If you've seen online attack monitors (like the one from Norse) you may have noticed that there are a lot of different attacks happening "in the wild". What I usually do when I talk about this - is keep the monitor running for a few minutes to collect some stats. Here's a random sample that I've collected a few minutes ago:


You can see the origins and destinations of the attacks. But most importantly you can see which ports are being attacked most. Telnet (port 23) leads with the 2,200+ hits and so on. But the fascinating thing for me is that HTTP (port 80) is only at the 9th place (with just 35 hits) and HTTPS (port 443) is not even in Top 10. Obviously different samples will have slightly different distributions but the overall picture is always the same. There is a lot of "rubbish" packets hitting public IP addresses. But under "normal" circumstances HTTP/HTTPS attack traffic only constitutes a small percentage of the overall noise. So it makes sense to stop all/most of this noise at the perimeter - as far away as possible from your environment.

This is what cloud based security solutions (e.g. cloud based WAF) allow you to achieve with ease by providing an additional protective layer for your environment. By only sending us traffic on ports 80 and 443 and stopping EVERYTHING ELSE at the perimeter, cloud based solutions provide an extremely efficient way of reducing the noise/malicious traffic hitting your servers. In the example above - only 35 HTTP requests (in the worst case - if we don't block any of them) would've been passed through to your servers.

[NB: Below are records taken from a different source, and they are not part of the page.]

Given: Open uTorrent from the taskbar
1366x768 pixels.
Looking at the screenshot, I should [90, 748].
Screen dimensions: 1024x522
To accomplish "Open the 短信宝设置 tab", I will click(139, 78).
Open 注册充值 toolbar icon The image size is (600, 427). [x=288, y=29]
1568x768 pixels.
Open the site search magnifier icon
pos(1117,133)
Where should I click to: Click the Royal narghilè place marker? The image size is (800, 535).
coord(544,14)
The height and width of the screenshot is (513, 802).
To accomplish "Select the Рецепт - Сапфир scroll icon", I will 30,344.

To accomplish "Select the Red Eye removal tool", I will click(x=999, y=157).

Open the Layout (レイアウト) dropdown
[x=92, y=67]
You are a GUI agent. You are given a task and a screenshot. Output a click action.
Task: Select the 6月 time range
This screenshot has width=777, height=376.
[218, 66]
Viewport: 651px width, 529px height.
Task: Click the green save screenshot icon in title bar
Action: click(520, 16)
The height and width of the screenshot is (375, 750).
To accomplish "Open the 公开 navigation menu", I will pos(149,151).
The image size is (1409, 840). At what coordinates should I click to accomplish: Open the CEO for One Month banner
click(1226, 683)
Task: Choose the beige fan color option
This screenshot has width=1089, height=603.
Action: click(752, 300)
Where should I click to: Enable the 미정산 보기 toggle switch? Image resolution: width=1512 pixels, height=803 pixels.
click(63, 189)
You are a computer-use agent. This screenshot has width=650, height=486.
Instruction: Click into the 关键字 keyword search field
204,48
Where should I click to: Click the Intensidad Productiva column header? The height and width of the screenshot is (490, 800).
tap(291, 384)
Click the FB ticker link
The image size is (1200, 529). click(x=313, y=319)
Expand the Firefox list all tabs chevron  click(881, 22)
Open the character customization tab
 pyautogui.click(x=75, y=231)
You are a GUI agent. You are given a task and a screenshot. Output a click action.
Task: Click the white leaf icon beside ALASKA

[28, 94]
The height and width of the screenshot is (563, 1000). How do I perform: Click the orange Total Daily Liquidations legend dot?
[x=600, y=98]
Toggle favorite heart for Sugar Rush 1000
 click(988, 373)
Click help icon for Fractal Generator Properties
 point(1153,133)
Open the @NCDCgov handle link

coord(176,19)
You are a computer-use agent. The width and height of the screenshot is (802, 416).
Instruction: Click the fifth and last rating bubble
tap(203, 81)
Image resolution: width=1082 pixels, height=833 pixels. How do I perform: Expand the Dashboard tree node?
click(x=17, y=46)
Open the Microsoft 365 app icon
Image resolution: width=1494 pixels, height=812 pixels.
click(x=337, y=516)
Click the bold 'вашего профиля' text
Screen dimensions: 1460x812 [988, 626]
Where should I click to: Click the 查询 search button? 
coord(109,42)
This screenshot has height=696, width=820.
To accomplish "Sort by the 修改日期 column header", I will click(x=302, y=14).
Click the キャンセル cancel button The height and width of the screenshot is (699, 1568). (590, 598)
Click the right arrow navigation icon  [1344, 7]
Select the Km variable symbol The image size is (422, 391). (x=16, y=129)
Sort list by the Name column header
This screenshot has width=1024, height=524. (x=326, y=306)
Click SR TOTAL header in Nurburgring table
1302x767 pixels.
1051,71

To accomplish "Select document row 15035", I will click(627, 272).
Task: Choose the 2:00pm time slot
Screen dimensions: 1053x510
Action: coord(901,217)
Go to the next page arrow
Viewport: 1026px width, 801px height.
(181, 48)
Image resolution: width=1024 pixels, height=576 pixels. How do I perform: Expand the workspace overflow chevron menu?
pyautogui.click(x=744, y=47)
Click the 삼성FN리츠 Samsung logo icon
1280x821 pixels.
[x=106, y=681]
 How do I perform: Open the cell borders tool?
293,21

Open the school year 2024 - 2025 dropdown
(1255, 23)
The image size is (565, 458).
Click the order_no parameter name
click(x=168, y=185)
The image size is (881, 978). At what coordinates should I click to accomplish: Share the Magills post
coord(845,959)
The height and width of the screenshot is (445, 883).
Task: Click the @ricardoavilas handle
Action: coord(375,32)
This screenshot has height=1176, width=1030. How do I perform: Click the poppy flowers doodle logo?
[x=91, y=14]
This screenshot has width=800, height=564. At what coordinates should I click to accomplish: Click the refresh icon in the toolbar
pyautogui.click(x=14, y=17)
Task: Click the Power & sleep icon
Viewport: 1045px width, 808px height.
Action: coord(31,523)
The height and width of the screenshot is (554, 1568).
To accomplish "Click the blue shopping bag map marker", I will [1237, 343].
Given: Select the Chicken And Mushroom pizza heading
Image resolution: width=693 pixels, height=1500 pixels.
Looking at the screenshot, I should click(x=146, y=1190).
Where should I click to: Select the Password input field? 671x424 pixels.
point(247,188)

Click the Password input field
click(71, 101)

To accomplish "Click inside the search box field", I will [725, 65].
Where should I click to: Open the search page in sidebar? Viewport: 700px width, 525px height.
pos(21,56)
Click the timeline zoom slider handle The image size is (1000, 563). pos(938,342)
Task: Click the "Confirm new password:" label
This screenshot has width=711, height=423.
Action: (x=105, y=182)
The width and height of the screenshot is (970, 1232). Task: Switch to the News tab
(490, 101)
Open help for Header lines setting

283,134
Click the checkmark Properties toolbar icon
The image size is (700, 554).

The rest (a couple of thousands of malicious packets) would've been stopped at the far reaches.

There are multiple benefits - your own firewalls will have some free capacity as they won't need to deal with these extra packets. Your internet link will have more spare bandwidth as it won't be occupied by the malicious packets (and you may even pay less traffic charges). Also cloud based solutions usually can absorb/defend against significantly larger volumetric attacks (think DDoS). Attacks generating several hundreds of gigabits/sec are becoming more common. Not that many companies can afford to have that much free internet capacity to withstand such attack.

There are several players in this market. Do your homework, choose vendor/solution that meets your objectives and add the cloud based security solution as a defensive layer for your environment/application.